> Stated goal 1:
In the entries starting at the line that contains "komedie 2017 [komedie" and ending at the line that contains "Thriller (750, 1395)", replace "položek" with "items". Give back only those lines, with everything else unchanged.

[begin Text block]

A big part of our thesis is that TDD is not really a testing activity, but
rather a specifying activity that generates tests as a very useful side
effect. For TDD to be a sustainable process, it is important to
understand the various implications of this distinction. [1]
Here, we will discuss the way our tests are structured when we seek to use
them as the functional specification of the system.
A question we hear frequently is "how does TDD relate to
BDD?" BDD is "Behavior-Driven Development" a term coined
by Dan North and Chris Matts in their 2006 article "Introducing BDD"
[2]. Many have made various distinctions between TDD, ATDD, and BDD, but
we feel these distinctions to be largely unimportant. To us, TDD
is
BDD, except that we conduct the activity at a level very close to the code, and
automation is much more critical. Also, we contend that “development” includes
analysis and design, and thus what TDD enables is more accurately stated to be “behavior-based analysis and
design”, or BBAD.
In BBAD, the general idea is that the "unit" of software that is
being specified is a behavior. Software is behavior, after all.
Software is not a noun, it is a verb.
Software’s value lies entirely in what it does, what
value the user
accrues as result of its behavior. In essence, software only exists in
any meaningful sense of the word when it is up and running. The job of a
software development team is to take a general-purpose computer and cause it to
act in specific, valuable ways. We call these behaviors.
The nomenclature that North and Matts proposed for specifying each behavior
of a system is this: Given-When-Then. Here's a simple example:
Given:
User U has a valid account on our system with Username UN
and password PW
The login username is set to UN and the
login password is set to PW
When:
Login is requested
Then:
U is logged in
Everything that software does, every behavior can be expressed in this fashion. Each
Given-When-Then expression is a specific
scenario that is deemed to have
business value, and that the team has taken upon itself to implement.
In TDD, when the scenario is interpreted at a test, we strive to make this
scenario actionable. So we think of these three parts of the scenario a
little differently, we "verbify" them to convert these conditions
into activities.
Imagine that you were a manual tester that was seeking to make sure the
system was behaving correctly in terms of the scenario above. You would
not wait around until a user with a valid account happened to browse to the
login page, enter his info, and click the "Login" button... you would
create or identify an existing valid user and, as that person, browse to the
page, enter the correct username and password, and then click the button
yourself. Then you'd check to see if your login was successful. You would
do all of these things.
So the Given wasn't given, it was
done by the tester (you, in this
case), the When was not when, it was
now do, and the Then was not a
condition but rather an
action:
go and see if things are correct.
"Given" becomes "Setup".
"When" becomes "Trigger".
"Then" become "Verify".
We want to structure our tests in such a way that these three elements of
the specification are clear and, as much as possible, separate from each
other. Typical programming languages can make this a bit challenging at
times, but we can overcome these problems fairly easily.
For example: Let's say we have a behavior that calculates the arithmetic
mean of two real numbers accurate within 0.1. Most likely this
will be a method call on some object that takes two values as parameters
and returns their arithmetic mean of those values, accurate within
0.1.

[end Text block]
[begin Supplied data]

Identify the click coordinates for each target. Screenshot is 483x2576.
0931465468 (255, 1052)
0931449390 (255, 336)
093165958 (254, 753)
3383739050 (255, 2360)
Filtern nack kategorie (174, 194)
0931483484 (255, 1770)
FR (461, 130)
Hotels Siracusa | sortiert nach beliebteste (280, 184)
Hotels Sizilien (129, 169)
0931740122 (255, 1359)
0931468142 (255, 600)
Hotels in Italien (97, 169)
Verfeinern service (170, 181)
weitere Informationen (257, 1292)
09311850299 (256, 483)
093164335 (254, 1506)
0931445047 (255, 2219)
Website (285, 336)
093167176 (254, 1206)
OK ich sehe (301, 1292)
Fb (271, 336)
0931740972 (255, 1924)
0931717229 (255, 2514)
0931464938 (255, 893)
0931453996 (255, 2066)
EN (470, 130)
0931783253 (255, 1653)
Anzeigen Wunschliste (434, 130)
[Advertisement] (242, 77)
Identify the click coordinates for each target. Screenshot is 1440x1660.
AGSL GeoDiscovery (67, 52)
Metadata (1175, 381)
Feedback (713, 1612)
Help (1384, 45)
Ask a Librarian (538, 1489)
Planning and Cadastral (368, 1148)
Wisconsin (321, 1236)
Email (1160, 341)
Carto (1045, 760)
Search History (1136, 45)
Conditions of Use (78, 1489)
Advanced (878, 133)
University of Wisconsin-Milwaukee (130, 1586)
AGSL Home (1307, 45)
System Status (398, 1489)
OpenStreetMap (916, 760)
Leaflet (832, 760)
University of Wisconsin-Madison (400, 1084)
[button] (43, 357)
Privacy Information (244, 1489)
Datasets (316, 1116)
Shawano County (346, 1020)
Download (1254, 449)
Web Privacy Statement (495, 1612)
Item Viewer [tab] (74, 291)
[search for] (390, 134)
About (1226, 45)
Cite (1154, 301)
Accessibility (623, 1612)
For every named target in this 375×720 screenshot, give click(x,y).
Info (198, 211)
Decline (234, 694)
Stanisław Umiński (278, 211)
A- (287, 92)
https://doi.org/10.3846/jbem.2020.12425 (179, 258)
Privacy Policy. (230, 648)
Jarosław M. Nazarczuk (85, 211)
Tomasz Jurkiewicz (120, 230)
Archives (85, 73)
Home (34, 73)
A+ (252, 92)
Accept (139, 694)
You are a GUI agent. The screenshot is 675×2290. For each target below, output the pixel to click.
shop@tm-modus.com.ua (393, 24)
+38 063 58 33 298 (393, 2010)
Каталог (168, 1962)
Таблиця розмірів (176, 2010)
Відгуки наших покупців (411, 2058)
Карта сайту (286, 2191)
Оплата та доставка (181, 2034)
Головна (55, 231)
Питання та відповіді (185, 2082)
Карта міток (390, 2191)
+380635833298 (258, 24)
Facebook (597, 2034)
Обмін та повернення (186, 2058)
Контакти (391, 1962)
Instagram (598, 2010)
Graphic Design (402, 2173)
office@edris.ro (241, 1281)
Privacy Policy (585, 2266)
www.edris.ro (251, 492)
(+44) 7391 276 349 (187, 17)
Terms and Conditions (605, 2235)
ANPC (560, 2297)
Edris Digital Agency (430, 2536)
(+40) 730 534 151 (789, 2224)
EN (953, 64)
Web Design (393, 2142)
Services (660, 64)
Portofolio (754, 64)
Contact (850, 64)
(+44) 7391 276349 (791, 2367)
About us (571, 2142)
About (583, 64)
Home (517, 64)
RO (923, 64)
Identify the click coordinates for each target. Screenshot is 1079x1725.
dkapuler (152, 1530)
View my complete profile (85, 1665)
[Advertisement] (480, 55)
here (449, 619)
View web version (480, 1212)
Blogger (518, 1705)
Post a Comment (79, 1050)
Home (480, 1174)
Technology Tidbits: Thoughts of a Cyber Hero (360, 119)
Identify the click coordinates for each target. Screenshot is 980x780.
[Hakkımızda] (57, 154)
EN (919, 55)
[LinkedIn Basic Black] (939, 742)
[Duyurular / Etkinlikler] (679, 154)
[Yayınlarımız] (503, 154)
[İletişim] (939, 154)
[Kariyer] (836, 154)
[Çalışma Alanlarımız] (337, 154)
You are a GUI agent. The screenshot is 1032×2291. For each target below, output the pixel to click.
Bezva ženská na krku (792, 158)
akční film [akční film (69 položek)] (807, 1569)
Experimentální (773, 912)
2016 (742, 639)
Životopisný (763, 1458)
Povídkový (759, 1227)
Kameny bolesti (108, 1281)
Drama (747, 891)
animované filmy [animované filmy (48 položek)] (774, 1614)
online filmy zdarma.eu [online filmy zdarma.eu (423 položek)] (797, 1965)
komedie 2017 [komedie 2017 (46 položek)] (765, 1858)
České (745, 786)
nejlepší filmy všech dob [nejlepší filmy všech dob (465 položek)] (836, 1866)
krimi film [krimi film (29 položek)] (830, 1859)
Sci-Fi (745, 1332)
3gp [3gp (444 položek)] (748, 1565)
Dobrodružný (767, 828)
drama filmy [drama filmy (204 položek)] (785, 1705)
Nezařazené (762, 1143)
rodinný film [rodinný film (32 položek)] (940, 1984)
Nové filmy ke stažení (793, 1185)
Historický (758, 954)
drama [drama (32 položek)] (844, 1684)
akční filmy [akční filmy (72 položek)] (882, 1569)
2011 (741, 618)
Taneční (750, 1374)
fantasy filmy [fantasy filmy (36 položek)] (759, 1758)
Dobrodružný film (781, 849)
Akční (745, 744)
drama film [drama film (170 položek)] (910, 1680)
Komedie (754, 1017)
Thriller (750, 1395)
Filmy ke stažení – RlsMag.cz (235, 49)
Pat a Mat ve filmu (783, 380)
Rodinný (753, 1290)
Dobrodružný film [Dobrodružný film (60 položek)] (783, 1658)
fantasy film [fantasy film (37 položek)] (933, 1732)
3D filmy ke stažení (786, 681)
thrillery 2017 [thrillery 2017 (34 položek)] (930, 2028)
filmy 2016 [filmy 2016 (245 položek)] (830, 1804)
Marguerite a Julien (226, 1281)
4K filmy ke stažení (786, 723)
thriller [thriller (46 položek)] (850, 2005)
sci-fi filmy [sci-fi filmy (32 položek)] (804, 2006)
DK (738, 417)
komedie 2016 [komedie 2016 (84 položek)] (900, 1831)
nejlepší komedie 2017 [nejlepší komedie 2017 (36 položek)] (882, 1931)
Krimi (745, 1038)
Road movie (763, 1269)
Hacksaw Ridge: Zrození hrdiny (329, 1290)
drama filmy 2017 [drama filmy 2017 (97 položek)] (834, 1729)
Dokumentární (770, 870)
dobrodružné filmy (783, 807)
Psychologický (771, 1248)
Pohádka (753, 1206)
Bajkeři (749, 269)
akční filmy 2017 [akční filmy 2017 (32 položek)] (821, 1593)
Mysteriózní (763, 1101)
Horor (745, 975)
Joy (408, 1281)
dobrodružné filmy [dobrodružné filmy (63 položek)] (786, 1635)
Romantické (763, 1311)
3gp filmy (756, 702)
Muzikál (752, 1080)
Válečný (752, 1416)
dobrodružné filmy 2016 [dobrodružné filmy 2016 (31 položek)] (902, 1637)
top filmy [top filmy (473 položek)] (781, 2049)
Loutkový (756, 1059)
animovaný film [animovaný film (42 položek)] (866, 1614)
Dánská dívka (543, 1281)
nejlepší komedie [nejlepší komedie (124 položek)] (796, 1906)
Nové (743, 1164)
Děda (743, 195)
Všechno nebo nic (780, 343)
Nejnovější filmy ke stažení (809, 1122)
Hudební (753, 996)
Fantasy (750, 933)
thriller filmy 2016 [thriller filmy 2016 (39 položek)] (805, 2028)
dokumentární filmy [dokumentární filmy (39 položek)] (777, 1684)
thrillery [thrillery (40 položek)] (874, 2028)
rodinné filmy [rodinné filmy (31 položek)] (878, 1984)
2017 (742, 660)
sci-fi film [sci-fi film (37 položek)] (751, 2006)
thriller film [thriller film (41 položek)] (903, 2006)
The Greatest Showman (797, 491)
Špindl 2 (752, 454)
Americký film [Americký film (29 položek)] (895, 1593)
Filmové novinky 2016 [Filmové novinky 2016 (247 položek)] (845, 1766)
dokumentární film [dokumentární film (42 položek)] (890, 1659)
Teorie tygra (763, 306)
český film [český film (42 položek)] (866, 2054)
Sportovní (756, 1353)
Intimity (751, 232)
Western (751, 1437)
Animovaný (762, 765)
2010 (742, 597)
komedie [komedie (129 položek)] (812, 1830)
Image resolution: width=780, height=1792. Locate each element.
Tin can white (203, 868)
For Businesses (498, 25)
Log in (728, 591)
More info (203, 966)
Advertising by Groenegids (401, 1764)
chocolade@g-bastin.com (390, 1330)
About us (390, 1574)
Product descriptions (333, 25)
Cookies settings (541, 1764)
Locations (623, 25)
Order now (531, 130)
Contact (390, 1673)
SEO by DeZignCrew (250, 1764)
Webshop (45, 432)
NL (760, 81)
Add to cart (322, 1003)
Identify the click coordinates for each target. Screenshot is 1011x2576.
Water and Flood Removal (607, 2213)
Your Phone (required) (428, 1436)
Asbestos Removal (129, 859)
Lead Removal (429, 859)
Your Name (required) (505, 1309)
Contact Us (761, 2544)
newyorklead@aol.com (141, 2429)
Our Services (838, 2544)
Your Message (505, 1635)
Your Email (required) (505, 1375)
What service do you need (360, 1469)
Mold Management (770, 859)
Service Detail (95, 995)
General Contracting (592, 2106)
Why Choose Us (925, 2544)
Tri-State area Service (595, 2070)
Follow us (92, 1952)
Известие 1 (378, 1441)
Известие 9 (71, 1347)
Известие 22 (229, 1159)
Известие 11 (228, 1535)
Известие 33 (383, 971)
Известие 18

[end Supplied data]

> Stated goal 2:
Does each statement agree with the text on TDD and BDD? (a) Dan North and Chris Matts coined the term BDD in a 2006 article. (b) The example behavior calculates the arithmetic mean of two real numbers accurate within 0.5. (c) The authors consider the distinctions between TDD, ATDD, and BDD very important.

> Finished answer 1:
komedie 2017 [komedie 2017 (46 items)] (765, 1858)
České (745, 786)
nejlepší filmy všech dob [nejlepší filmy všech dob (465 items)] (836, 1866)
krimi film [krimi film (29 items)] (830, 1859)
Sci-Fi (745, 1332)
3gp [3gp (444 items)] (748, 1565)
Dobrodružný (767, 828)
drama filmy [drama filmy (204 items)] (785, 1705)
Nezařazené (762, 1143)
rodinný film [rodinný film (32 items)] (940, 1984)
Nové filmy ke stažení (793, 1185)
Historický (758, 954)
drama [drama (32 items)] (844, 1684)
akční filmy [akční filmy (72 items)] (882, 1569)
2011 (741, 618)
Taneční (750, 1374)
fantasy filmy [fantasy filmy (36 items)] (759, 1758)
Dobrodružný film (781, 849)
Akční (745, 744)
drama film [drama film (170 items)] (910, 1680)
Komedie (754, 1017)
Thriller (750, 1395)

> Finished answer 2:
(a) Yes: "a term coined by Dan North and Chris Matts in their 2006 article"
(b) No: "accurate within 0.1"
(c) No: "we feel these distinctions to be largely unimportant"